When I delay the write to pmxcfs for removing the lock in the vm config file the order of the syslog events change.

Lastly in your logs the pmxcfs update came 2 seconds after the network failure.
In my case it was 1 second after the network failure.

Yet when it is working ok the pmxcfs update comes before the network is up and during the same second, not 1 or 2 seconds after.
 
Yet when it is working ok the pmxcfs update comes before the network is up and during the same second, not 1 or 2 seconds after.

Please can you test if it always work when you comment out the 'qm unlock' code (you need to manuall unlock after each migrate then)?
 
The solution suggested by e100 worked well for me too. (add Sleep(2); to /usr/share/perl5/PVE/AbstractMigrate.pm).
I had problems migrating SBS2011 from node 1 to node 2 but not vice-versa.
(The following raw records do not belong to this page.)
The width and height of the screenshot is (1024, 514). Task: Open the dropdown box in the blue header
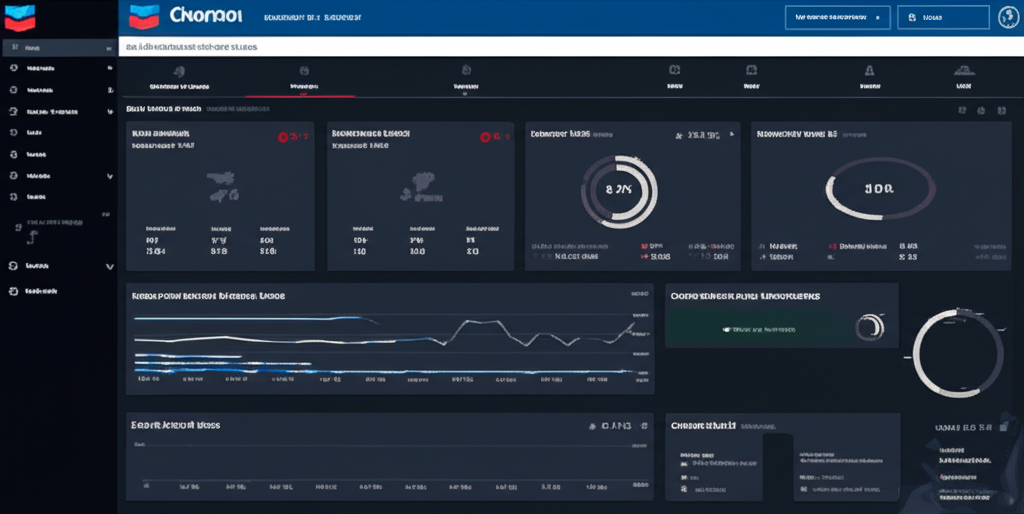click(837, 17)
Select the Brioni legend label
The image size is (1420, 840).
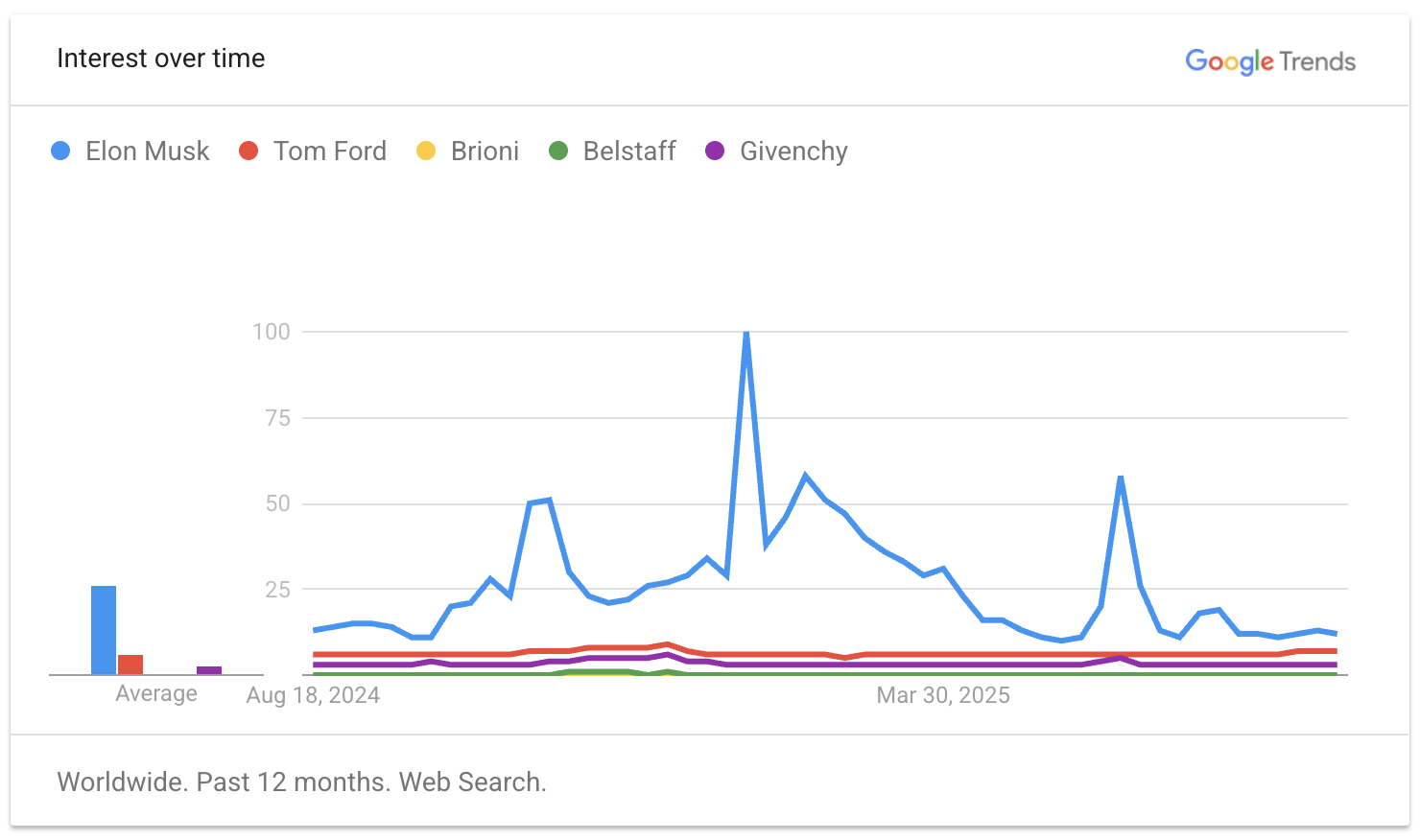[485, 152]
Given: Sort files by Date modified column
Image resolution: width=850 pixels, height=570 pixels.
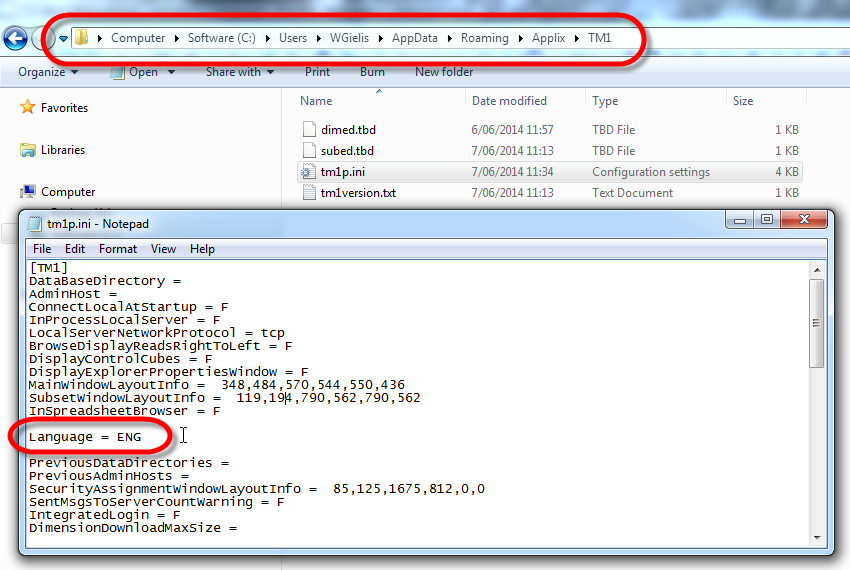Looking at the screenshot, I should click(509, 101).
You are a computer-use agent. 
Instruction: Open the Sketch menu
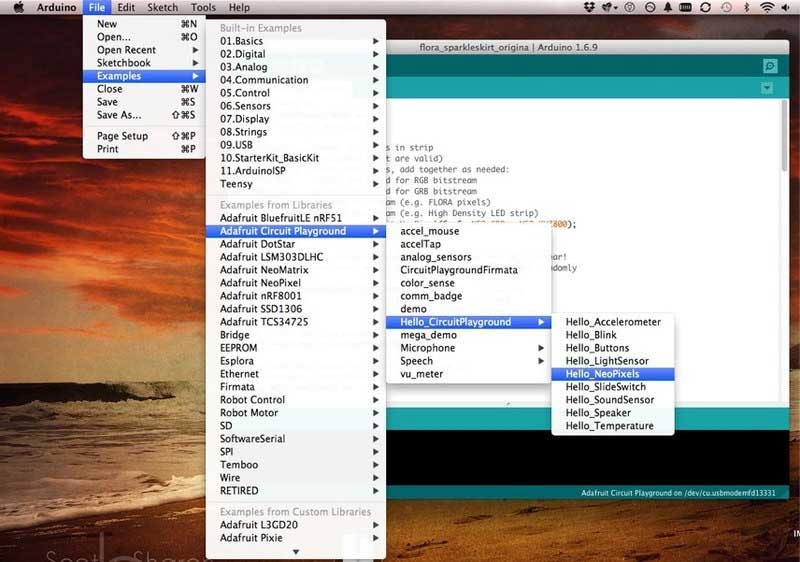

The migration completed correctly but the VM failed to restart even if the log reported the teas as completed without errors. W2008R2 was migrating fine both ways even without patch.
I am running Proxmox 2.0-18/16283a5a on 2 identical HP DL380-G7 with single E5645
 
Please can you test if it always work when you comment out the 'qm unlock' code (you need to manuall unlock after each migrate then)?

I ran the test by uncommenting the unlock code on 2 proxmox hosts:
Code:
    # clear migrate lock
    #my $cmd = [ @{$self->{rem_ssh}}, 'qm', 'unlock', $vmid ];
    #$self->cmd_logerr($cmd, errmsg => "failed to clear migrate lock");

After the first online migration, the virtual machine ended in a 'stopped' state. This was in the destination host syslog:
Code:
Jan 11 15:55:45 yamu pmxcfs[2802]: [status] received log
Jan 11 15:55:46 yamu pmxcfs[2802]: [status] received log
Jan 11 15:56:26 yamu pmxcfs[2802]: [status] received log
Jan 11 15:56:27 yamu qm[3685]: start VM 101: UPID:yamu:00000E65:0000D799:4F0DA31B:qmstart:101:root@pam:
Jan 11 15:56:27 yamu qm[3684]: <root@pam> starting task UPID:yamu:00000E65:0000D799:4F0DA31B:qmstart:101:root@pam:
Jan 11 15:56:28 yamu kernel: device tap101i0 entered promiscuous mode
Jan 11 15:56:28 yamu kernel: vmbr314: port 2(tap101i0) entering forwarding state
Jan 11 15:56:28 yamu qm[3684]: <root@pam> end task UPID:yamu:00000E65:0000D799:4F0DA31B:qmstart:101:root@pam: OK
Jan 11 15:56:31 yamu kernel: vmbr314: port 2(tap101i0) entering disabled state
Jan 11 15:56:31 yamu kernel: vmbr314: port 2(tap101i0) entering disabled state
Jan 11 15:56:32 yamu pmxcfs[2802]: [status] received log

This was on the source host syslog:
Code:
Jan 11 15:56:31 raiti pvedaemon[3452]: <root@pam> starting task UPID:raiti:00000ECC:000099A5:4F0DA31F:qmigrate:101:root@pam:
Jan 11 15:56:32 raiti pmxcfs[2798]: [status] received log
Jan 11 15:56:33 raiti pmxcfs[2798]: [status] received log
Jan 11 15:56:36 raiti kernel: vmbr314: port 2(tap101i0) entering disabled state
Jan 11 15:56:36 raiti kernel: vmbr314: port 2(tap101i0) entering disabled state
Jan 11 15:56:37 raiti multipathd: dm-10: remove map (uevent)
Jan 11 15:56:37 raiti multipathd: dm-10: devmap not registered, can't remove
Jan 11 15:56:37 raiti multipathd: dm-10: remove map (uevent)
Jan 11 15:56:37 raiti multipathd: dm-10: devmap not registered, can't remove
Jan 11 15:56:37 raiti pvedaemon[3452]: <root@pam> end task UPID:raiti:00000ECC:000099A5:4F0DA31F:qmigrate:101:root@pam: OK

While in the webgui:
Code:
Jan 11 15:56:32 starting migration of VM 101 to node 'yamu' (192.168.108.24)
Jan 11 15:56:32 copying disk images
Jan 11 15:56:32 starting VM 101 on remote node 'yamu'
Jan 11 15:56:33 starting migration tunnel
Jan 11 15:56:33 starting online/live migration on port 60000
Jan 11 15:56:36 migration status: completed
Jan 11 15:56:36 migration speed: 170.67 MB/s
Jan 11 15:56:37 migration finished successfuly (duration 00:00:06)
TASK OK

The same vm works perfectly with the sleep in the code.
 
The problem is in SSH, look in your /var/log/auth.log on the destination when migrate fails.
Code:
fatal: Write failed: Connection reset by peer
or this:
Code:
fatal: Write failed: Broken pipe

I have not found the cause yet but I suspect some sort of arp issue likely related to the bridge that the VM network connects to.
 
I have not identified the issue but I am quite confident it has something to do with the bridge.
There are various bug reports in other distros with similar problems related to arp and bridge interfaces.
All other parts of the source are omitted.